Trois multinationales, Shell Oil Company Corporate, The Dow Chemical Compagny et Occidental Chemical Corporation, ont été assignées mardi devant le tribunal de grande instance de Paris par 1 234 victimes d’un de leurs produits phytosanitaires, le dibromo-chloropropane (DBCP).
Cette affaire est marquante non seulement par le nombre de plaignants mais aussi par l’attitude particulièrement peu scrupuleuse des industriels. Les victimes sont des ouvriers agricoles nicaraguayens et le jugement a déjà été rendu au Nicaragua. C’était il y a 16 ans et, depuis, pas un cent des 805 millions de dollars d’indemnités accordés n’est parvenu aux victimes qui souffrent d’infertilité ou de cancers suite à la manipulation du DBCP. De fait, les trois industriels condamnés ont refusé de verser les indemnités et ont quitté le pays après avoir exploité l’ensemble des recours juridiques disponibles, rendant toute saisie de leurs actifs impossible.
Exécuter le jugement en Europe
Pour obtenir réparation, les victimes du DBCP en passent aujourd’hui par la justice française, via une procédure assez courante dite d’exequatur. Son intérêt ? Si ce procès se conclut favorablement, « le jugement rendu au Nicaragua pourra être exécuté dans n’importe quel pays de l’Union européenne et les biens des trois multinationales saisis », explique la bâtonnier Pierre-Olivier Sur, avocat des plaignants avec trois confrères américains et nicaraguayens. Ces derniers justifient le choix de la France par la proximité de notre code civil avec celui du Nicaragua qui s’en est inspiré.
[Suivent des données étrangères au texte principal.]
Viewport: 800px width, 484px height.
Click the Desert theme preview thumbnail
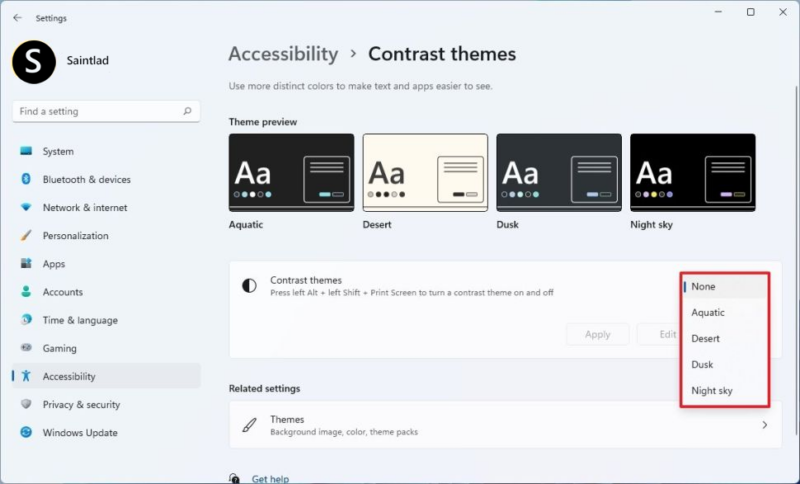[x=425, y=173]
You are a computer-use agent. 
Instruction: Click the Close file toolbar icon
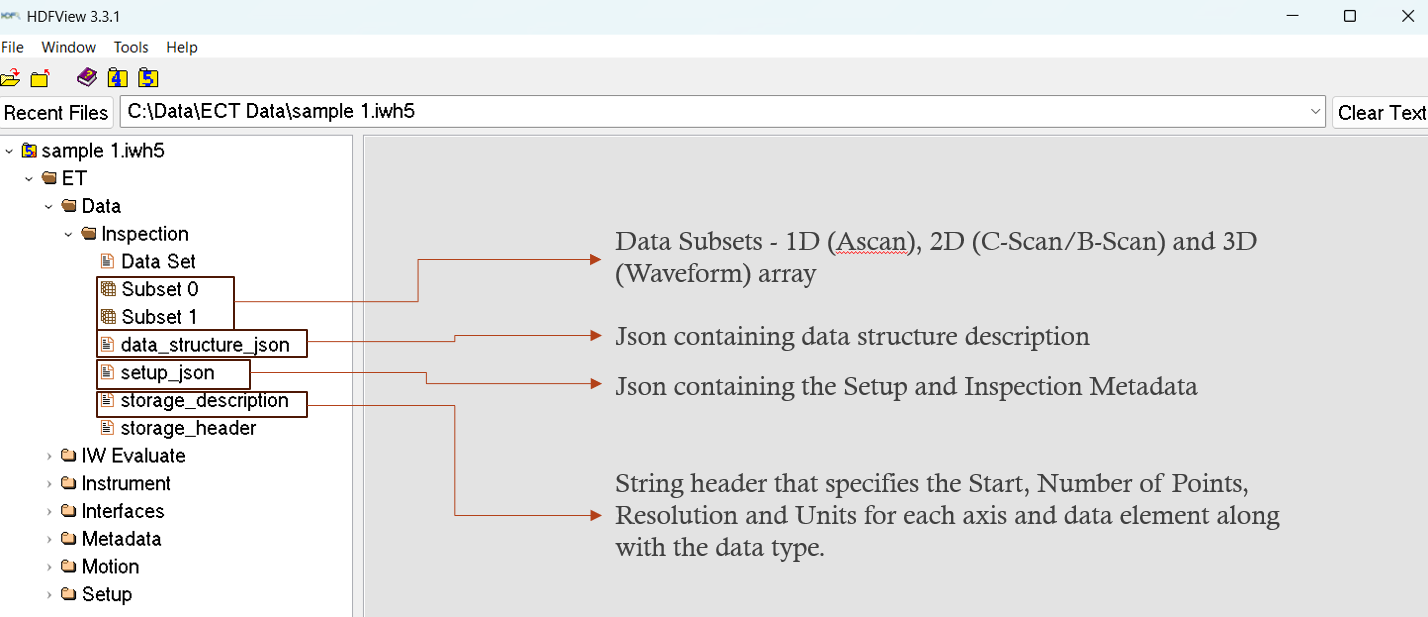coord(40,78)
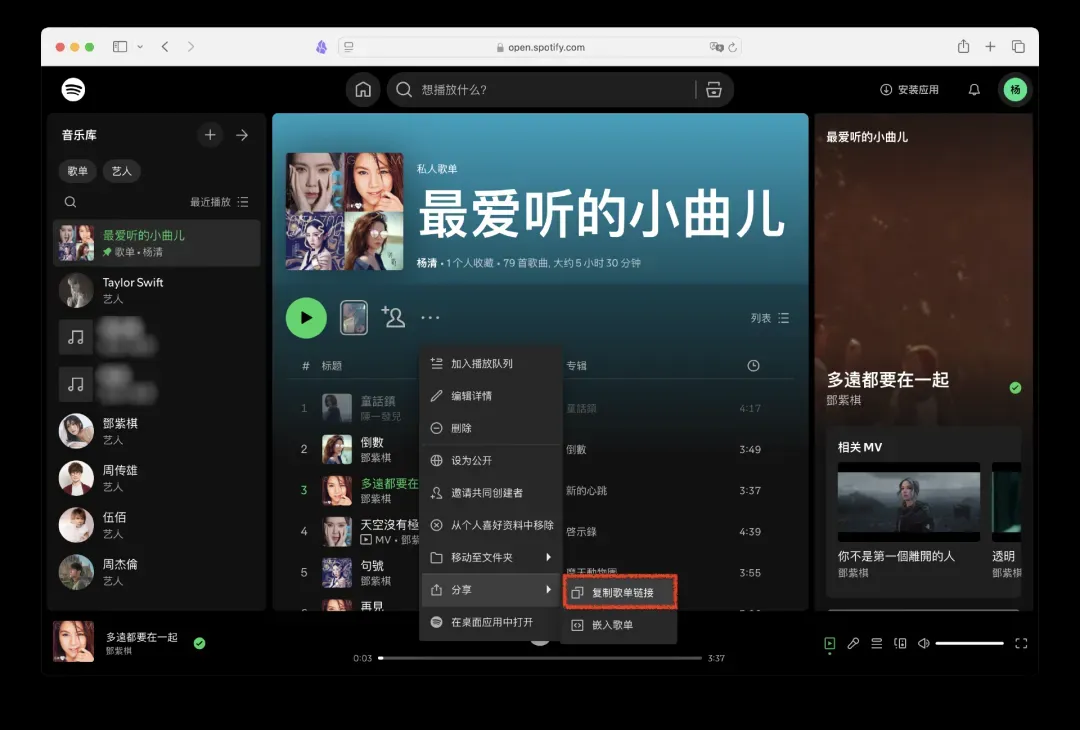Expand the 移动至文件夹 submenu
The height and width of the screenshot is (730, 1080).
point(490,557)
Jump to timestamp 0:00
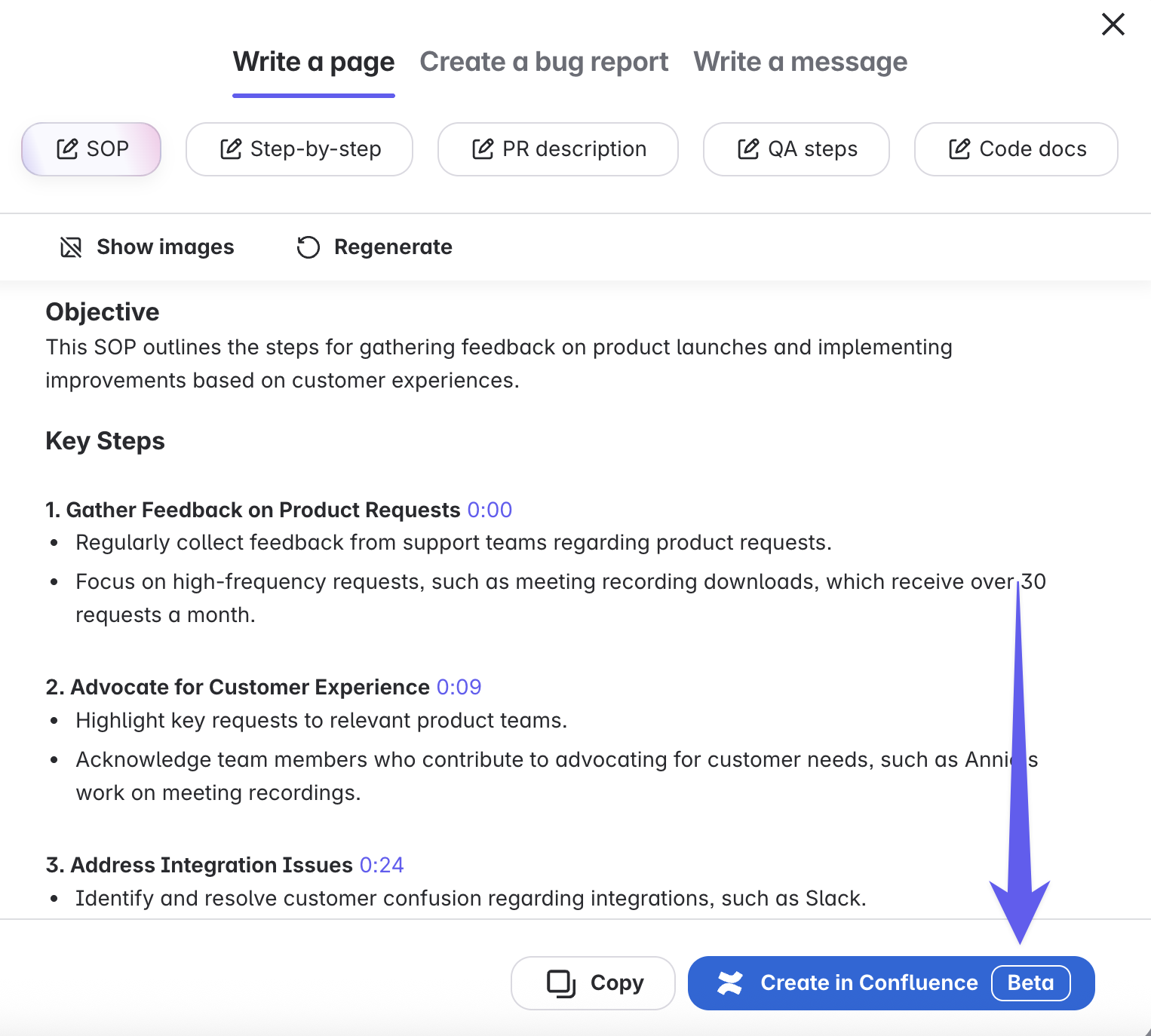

Les victimes nicaraguayennes ne sont pas un cas isolé. Des procédures sont en cours au Costa-Rica, au Guatemala, au Honduras et toutes concernent des ouvriers exposés au dibromo-chloropropane. Cette molécule volatile et persistante a été développée en 1955 aux États-Unis. Dès 1958, avant même sa commercialisation, la société Shell Development Company faisait état d’une toxicité importante chez le rat : elle affecte les testicules, le système rénal et est très cancérogène. Des résultats similaires ont été obtenus par la Dow Chemical Company qui en est « très contrariée », écrit la même année un manager de Shell dans un courrier versé au dossier des plaignants. Un travail sur les doses et la formulation permet néanmoins aux industriels d’obtenir une autorisation de mise sur le marché de la part de l’administration américaine.
Stérilité masculine
Le produit, vendu sous le nom de Nemagon ou de Fumazon, est dès lors utilisé aux États-Unis et dans les Caraïbes, notamment dans les bananeraies. Pulvérisé ou mélangé à l’eau d’irrigation, il se diffuse dans le sol et tue les vers parasites. Les ouvriers agricoles le manipulent à main nue, le respirent lors des pulvérisations. Les femmes en ont sur les mains lorsqu’elles nettoient les bananes. Mais « dès les années 1970, les employés américains des usines de fabrication du Nemagon et du Fumazon font une observation inquiétante : nombre d’entre eux ne parviennent pas à avoir d’enfant, note Alfred Bernard, directeur de recherche à l’Université de Louvain, en Belgique. Des études confirment que l’exposition au DBCP augmente les risques de cancer et de stérilité masculine par destruction des tubes séminifères. Les dommages sont proportionnels à la durée d’exposition et à la concentration de la molécule dans l’air. »
Rentabiliser les stocks
En 1979, l’utilisation du DBCP est interdite sur le sol américain. Mais les entreprises sont autorisées à revendre les stocks restant à l’étranger. C’est ce qui sera fait jusqu’en 1983 en Amérique du Sud et aux Caraïbes, « sans que les industriels ne mentionnent ni les risques sanitaires de ce pesticide ni l’importance de s’en protéger via le port de masques et de vêtements adéquats », observe l’avocat américain Robert McKee. Il appuie ses propos d'un document glaçant : un mémo de l’Occidental Petroleum Corporation datant de 1978. Il explique comment calculer la rentabilité de l’écoulement des stocks de DBCP en tenant compte du nombre d’ouvriers qui seront exposés au pesticide, du nombre de ceux qui en contracteront une stérilité ou un cancer et du nombre de victimes qui porteront plainte.
« Avec ce dossier dont le jugement devrait être rendu courant mars, nous comptons montrer la voie en matière d'indemnité », note le bâtonnier Pierre-Olivier Sur, avec en ligne de mire un « dossier miroir, d'une grande similitude », celui du chlordécone. La toxicité de ce pesticide a poussé la France à en interdire l'usage en 1989, mais des dérogations l'ont autorisé dans les bananeraies guadeloupéennes et martiniquaises jusqu'en 1993.